** Excerpted records follows **

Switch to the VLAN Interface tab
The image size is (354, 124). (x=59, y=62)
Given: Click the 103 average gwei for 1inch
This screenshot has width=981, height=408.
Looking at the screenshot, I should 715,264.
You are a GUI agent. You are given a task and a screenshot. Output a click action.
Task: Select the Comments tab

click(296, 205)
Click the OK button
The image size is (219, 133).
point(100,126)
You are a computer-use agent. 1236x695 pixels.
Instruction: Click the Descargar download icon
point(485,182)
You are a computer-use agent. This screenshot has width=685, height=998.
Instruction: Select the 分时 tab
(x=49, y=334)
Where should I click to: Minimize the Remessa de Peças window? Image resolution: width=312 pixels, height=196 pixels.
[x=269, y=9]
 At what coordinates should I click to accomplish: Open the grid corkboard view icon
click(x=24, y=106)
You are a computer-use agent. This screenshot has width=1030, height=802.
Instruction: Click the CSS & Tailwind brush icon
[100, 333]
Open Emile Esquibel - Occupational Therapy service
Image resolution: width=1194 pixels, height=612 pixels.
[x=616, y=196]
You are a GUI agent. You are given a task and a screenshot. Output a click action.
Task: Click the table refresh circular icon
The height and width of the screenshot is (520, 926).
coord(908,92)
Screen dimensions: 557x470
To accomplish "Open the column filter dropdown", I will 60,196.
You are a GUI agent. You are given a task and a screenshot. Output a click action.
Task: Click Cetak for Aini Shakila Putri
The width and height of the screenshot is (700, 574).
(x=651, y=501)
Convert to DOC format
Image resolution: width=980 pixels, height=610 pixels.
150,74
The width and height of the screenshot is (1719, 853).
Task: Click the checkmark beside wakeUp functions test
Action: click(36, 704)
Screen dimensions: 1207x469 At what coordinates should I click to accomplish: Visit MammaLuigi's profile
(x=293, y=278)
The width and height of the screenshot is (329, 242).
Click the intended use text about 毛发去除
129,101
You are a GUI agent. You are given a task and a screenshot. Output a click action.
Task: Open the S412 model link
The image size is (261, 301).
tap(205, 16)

** End of Excerpted records **

▶ Problem statement
Output consists of exactly the lines from the one containing "Screen dimensions: 1207x469" to the end of the records above, retyped without change and with nothing extra.

▶ Reply to the exercise
Screen dimensions: 1207x469 At what coordinates should I click to accomplish: Visit MammaLuigi's profile
(x=293, y=278)
The width and height of the screenshot is (329, 242).
Click the intended use text about 毛发去除
129,101
You are a GUI agent. You are given a task and a screenshot. Output a click action.
Task: Open the S412 model link
The image size is (261, 301).
tap(205, 16)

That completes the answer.